As many people have likely heard, the U.S. Women's national soccer team has had a contentious relationship with their governing body, U.S. Soccer. Yesterday, a few members of the women's team filed a lawsuit against U.S. Soccer for wage discrimination.
Alex Morgan, Hope Solo, Carli Lloyd, Megan Rapinoe and Becky Sauerbrunn -- five of the most recognizable members of the women's national team -- filed the lawsuit, alleging that U.S. Soccer pays the woman significantly less than the men despite the fact that the women put in the same amount of work and make the same sacrifices as the men. In addition, the women have clearly been more successful on the national stage than the men. The women have won three World Cups, while the men haven't ever finished better than third place at the World Cup (which came back in 1930).

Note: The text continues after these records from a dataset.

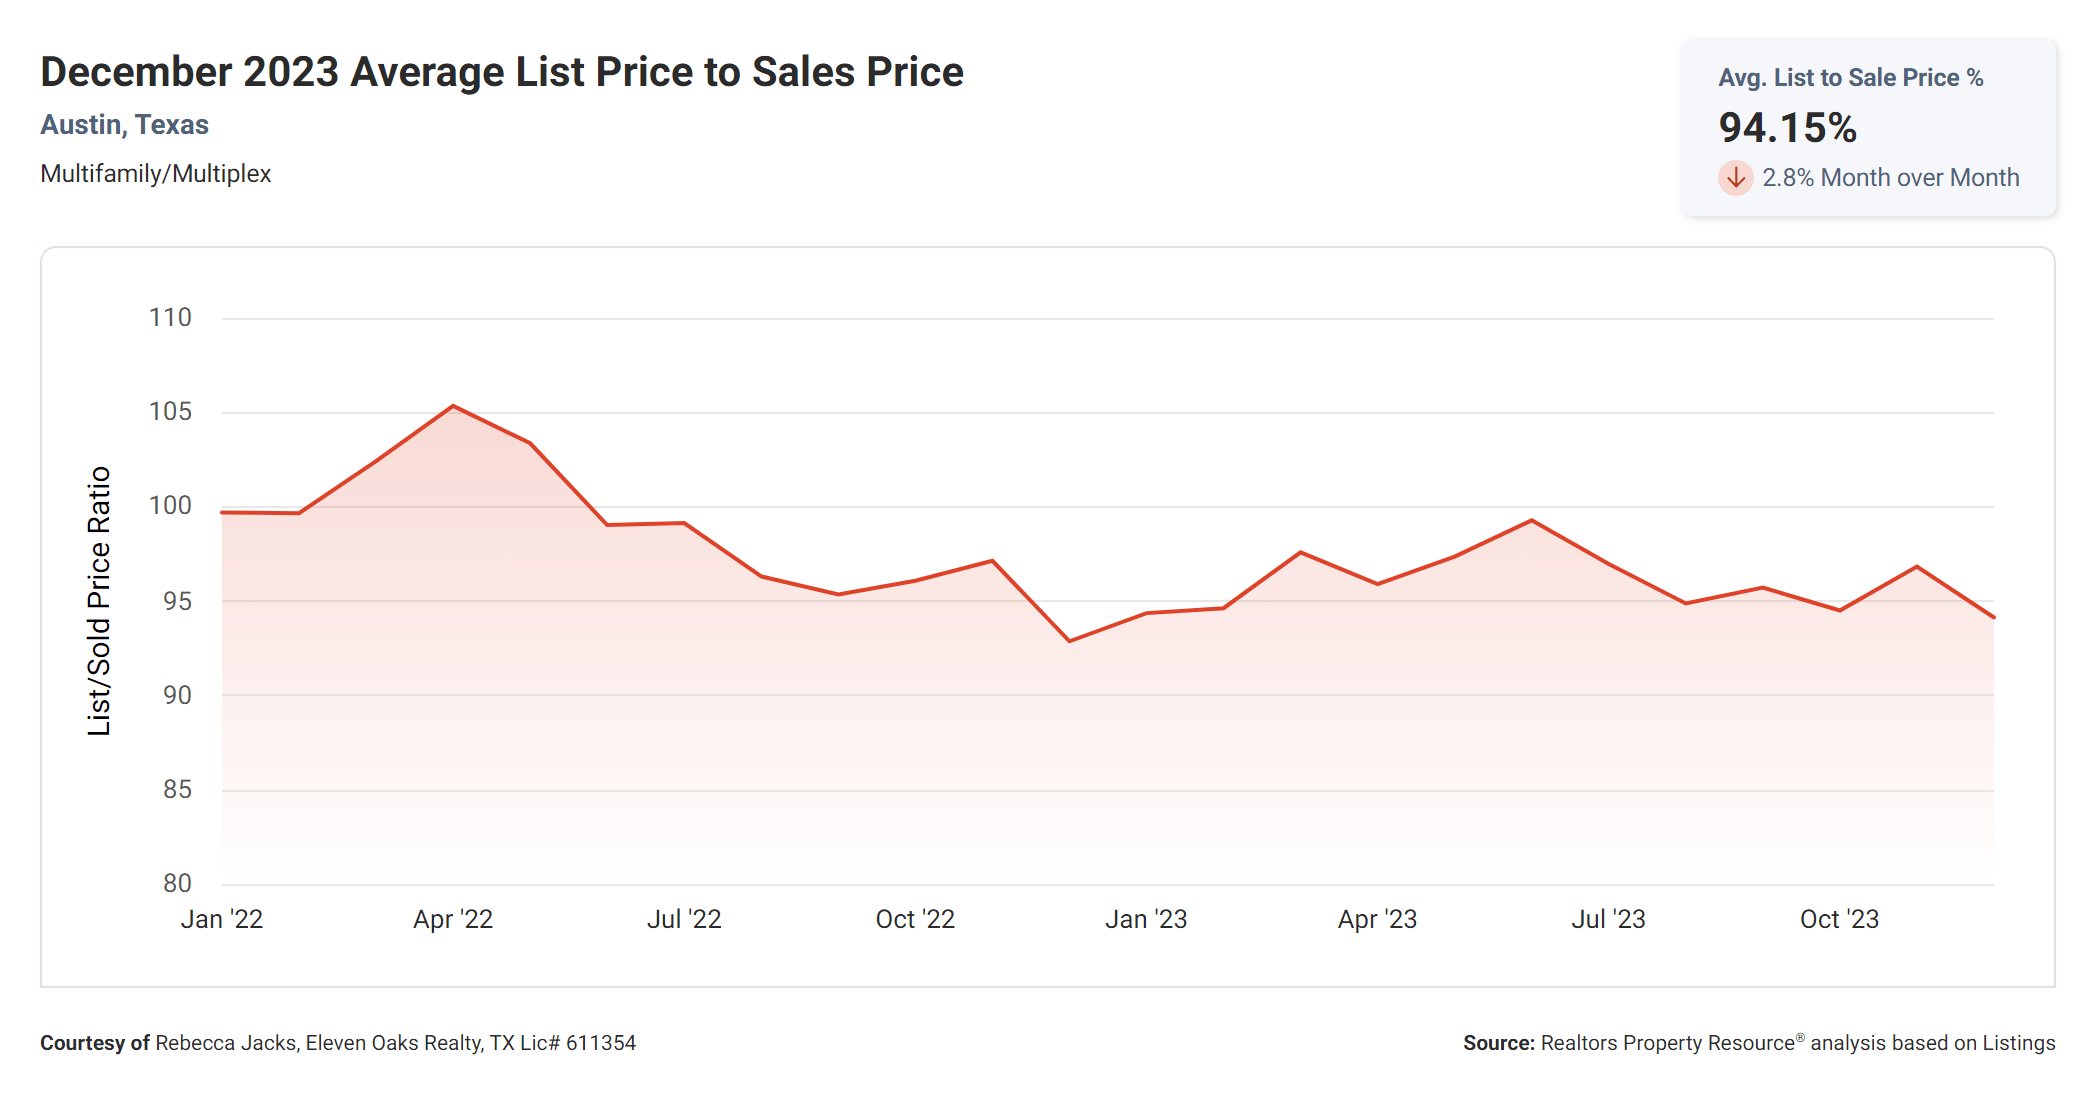The image size is (2096, 1100).
Task: Pick the Jul '22 x-axis label
Action: (x=684, y=919)
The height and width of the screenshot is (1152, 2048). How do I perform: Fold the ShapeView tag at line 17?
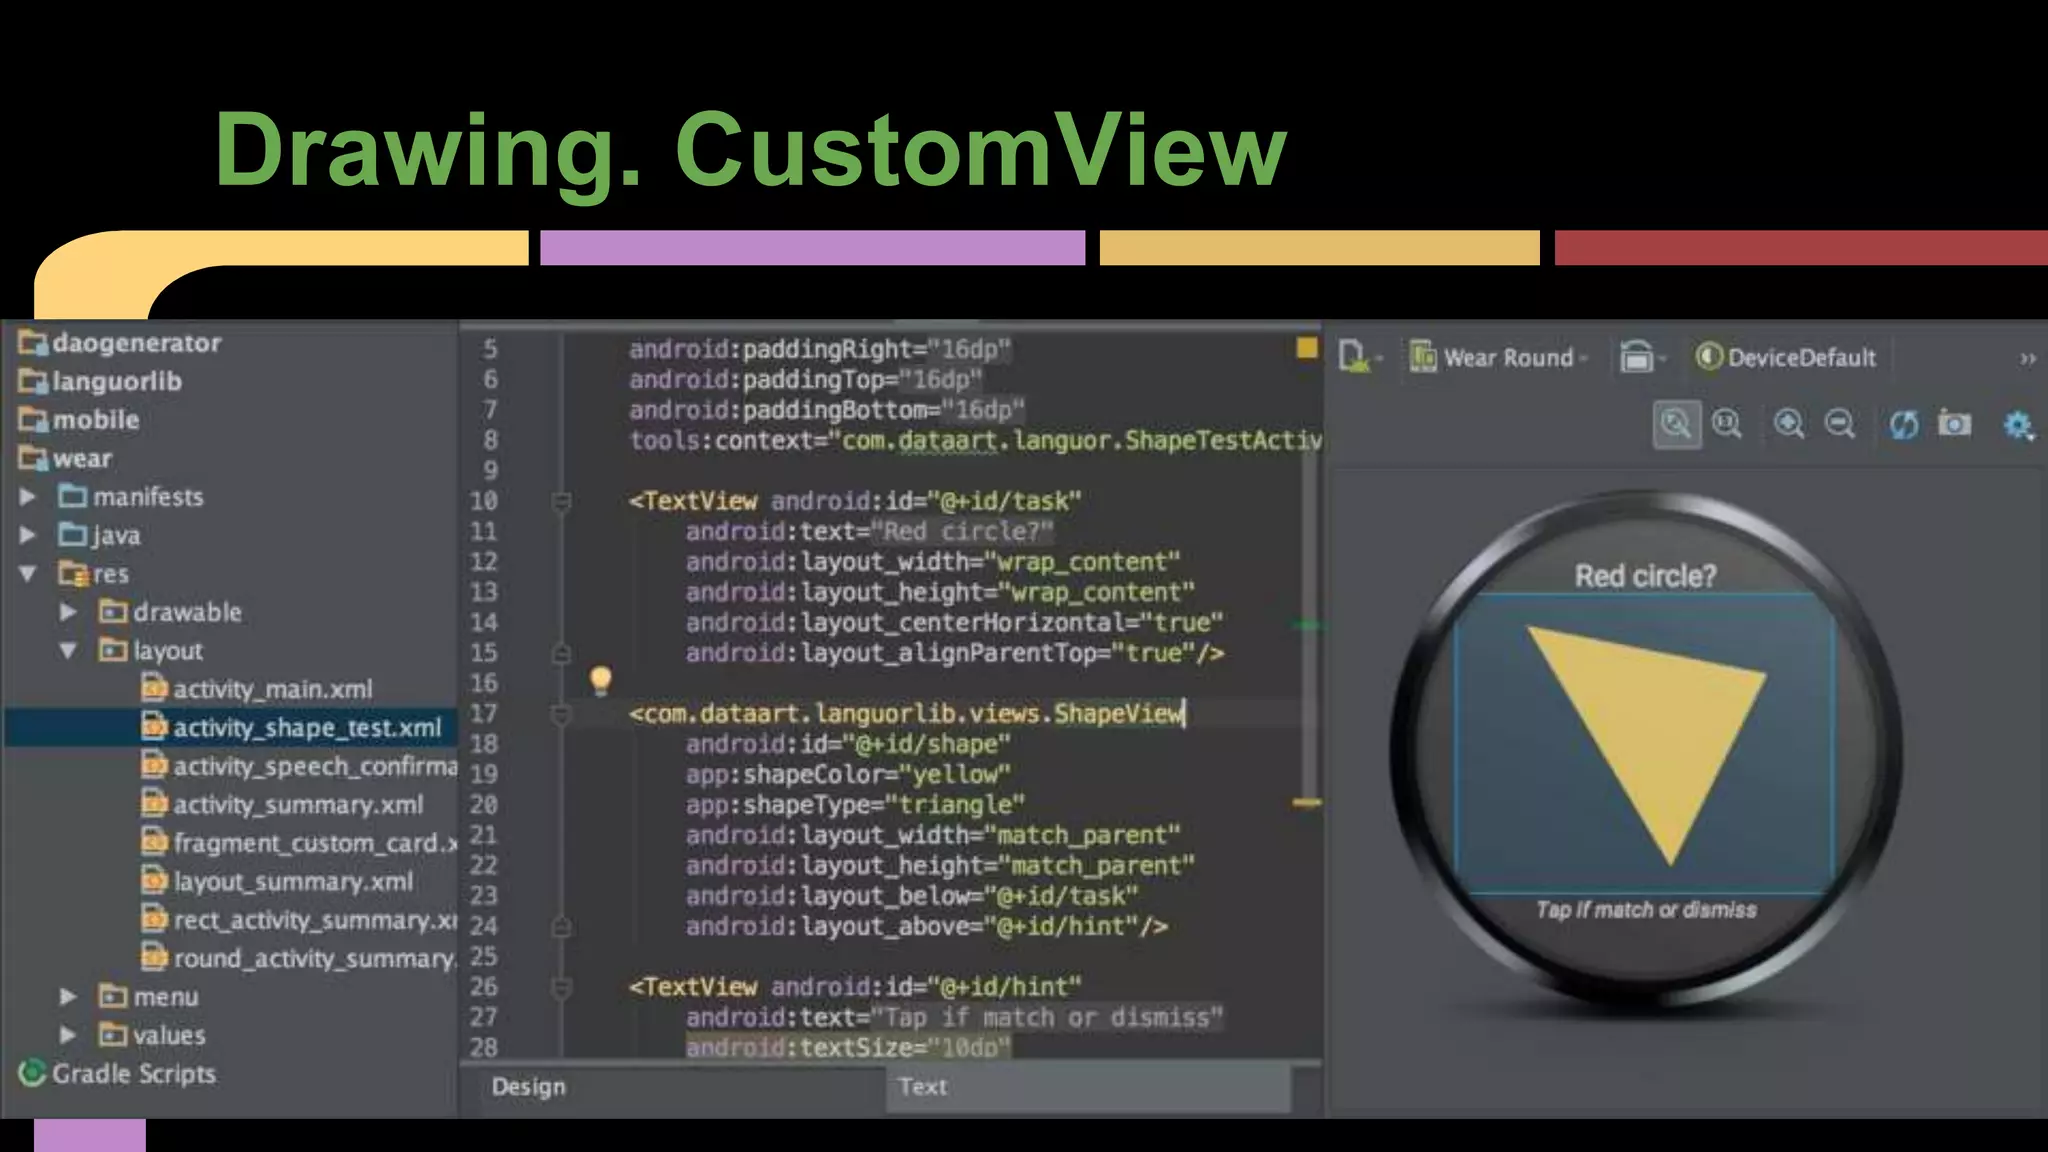pos(561,714)
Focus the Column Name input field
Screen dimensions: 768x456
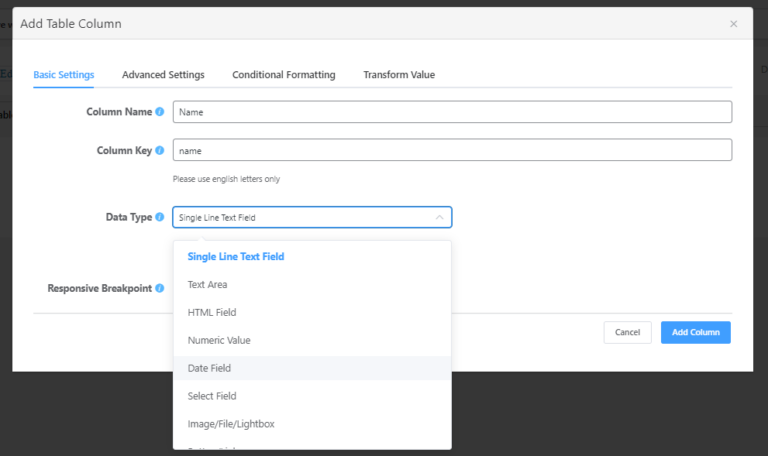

Some startling figures were provided showing the gulf in pay between the men and women. The men are paid $5,000 per game, while the women are paid $3,600. The bonus for winning a game nets a member of the men's team more than $8,000, while a member of the women's team only nets $1,350 for a win.
It's clear that the men and women are being treated differently on the payroll by U.S. Soccer, so it will be very interesting to see where this lawsuit goes. Clearly the women are providing U.S. Soccer with significant financial and on-the-field success, so hopefully something changes so that the women are treated equally to the men.